We’ll be the first to admit that co-working isn’t for everyone. So, what facility makes it a good fit for some and not others? We canvased our community to understand their thinking process for choosing a cowork environment over more traditional options i.e. working from home, in-office or at a coffee shop.
Unsurprisingly, everyone expressed a need for a lifestyle that supported greater work-life balance. That is, the freedom to work remotely and manage their own time and schedule. But, lifestyle aside, we also identified five key questions you can ask yourself to decide whether co-working is right for you.
- What are my objectives for joining the co-work?
Understanding exactly what your goals are relative to having a co-working space ensures you get the most out of it. Co-working environments are designed to enhance collaboration and support more meaningful relationships between businesses. However, the environment can only do so much. Some of it’s down to the proactivity of members and their willingness to connect.
ISO has a strict no-solicitation rule – because let’s be honest here, it’s not a sustainable model and no one wants to come to work to be sold to. We believe that small businesses, startups, and solopreneurs need safe supportive environments, away from solicitation, that allows them to breathe, create and grow at their own pace. And we live by this rule. We have even been known to “relieve” individuals from their contractual agreement to protect the interests of our community.
- Can I work in semi distracting environments?
According to psychology research, our ability to ignore certain distractors over others is key to staying focused. However, we aren’t able to do more than one task at a time that uses the same sense. But, we can do multiple tasks that use different senses. For example, you can listen to lyrical music and drive. This is because you are using your auditory and visual sense. But, you can’t listen to music and read at the same time. This is because reading taps into the part of your brain used for comprehension and understanding. The same part of your brain that is required for listening to music with lyrics.
So, what does this mean to you?
If you find it challenging to filter out sound when working, you may want to choose an alternative membership tier. ISO offers varying membership tiers each with its own benefits.
Private office spaces are also an option. The co-work is designed to support businesses at various stages of development. From ideation (one-man-band, hot desker) through growth (one/two-man office) and expansion (2 people +).
- Am I motivated by the presence of others?
Human beings are social animals by design. There has been lots of research into whether or not environments that foster collaboration are a blessing or a curse. In fact, Harvard Business Review explored this exact topic. They summarized those work environment that foster collaboration (which inevitably leads to friendships) may actually help increase productivity!

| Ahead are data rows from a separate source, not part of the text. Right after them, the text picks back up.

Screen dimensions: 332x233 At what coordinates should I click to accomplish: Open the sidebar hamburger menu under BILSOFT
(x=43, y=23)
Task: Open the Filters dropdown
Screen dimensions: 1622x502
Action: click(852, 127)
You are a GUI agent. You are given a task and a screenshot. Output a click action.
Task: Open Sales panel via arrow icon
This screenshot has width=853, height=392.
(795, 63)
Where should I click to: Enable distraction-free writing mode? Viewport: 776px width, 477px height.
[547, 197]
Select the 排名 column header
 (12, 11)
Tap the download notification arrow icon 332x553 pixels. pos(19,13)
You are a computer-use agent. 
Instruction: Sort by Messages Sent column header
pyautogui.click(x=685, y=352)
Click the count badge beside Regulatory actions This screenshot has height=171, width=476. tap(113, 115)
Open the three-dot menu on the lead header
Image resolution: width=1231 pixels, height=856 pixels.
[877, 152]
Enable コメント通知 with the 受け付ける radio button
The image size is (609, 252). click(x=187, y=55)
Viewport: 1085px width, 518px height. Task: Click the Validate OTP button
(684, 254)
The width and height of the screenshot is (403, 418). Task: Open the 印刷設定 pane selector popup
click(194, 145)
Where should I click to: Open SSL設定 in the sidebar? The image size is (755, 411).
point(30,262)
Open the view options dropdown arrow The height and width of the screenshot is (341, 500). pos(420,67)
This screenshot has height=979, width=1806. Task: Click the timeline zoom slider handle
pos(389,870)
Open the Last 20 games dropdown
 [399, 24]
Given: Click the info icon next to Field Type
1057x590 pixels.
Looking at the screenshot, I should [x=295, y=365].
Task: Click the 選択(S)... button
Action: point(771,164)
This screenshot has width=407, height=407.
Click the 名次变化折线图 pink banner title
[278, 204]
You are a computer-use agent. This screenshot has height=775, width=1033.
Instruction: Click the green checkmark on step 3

That is, if you’re able to manage the number of times you take chat breaks.
Co-working environments, by nature, foster more meaningful connections between coworkers. This is supported by events designed to crause creative collision and build ties. Friendship is often an inevitable byproduct of that – a result that actually helps to boost morale among coworkers.
- Do I enjoy sharing my knowledge with others?
One of the key differences between a regular office space and becoming a cowork member is access to trusted resources. Within the cowork community is a melting pot of knowledge and experience. A wisdom that collectively creates an archive of applicable business information. But, if that information isn’t shared, it holds no true value. At least, not to the wider community. And also, in some ways to the individual. How many times have you stumbled on a problem and realized only after implementing the wrong process, that someone else had a better way?
- Do I need the flexibility to increase and decrease the number of staff I have?
Some of us are happy being small, scaling temporarily. The great thing about coworking is it provides maximum benefit at minimum cost. It also gives you the flexibility to scale as and when you need to. But there is no pressure. A good percentage of our coworkers are actually remote workers with head offices in other states. Thus, scaling isn’t really a thing.
We also offer corporate memberships for businesses that scale up and down regularly.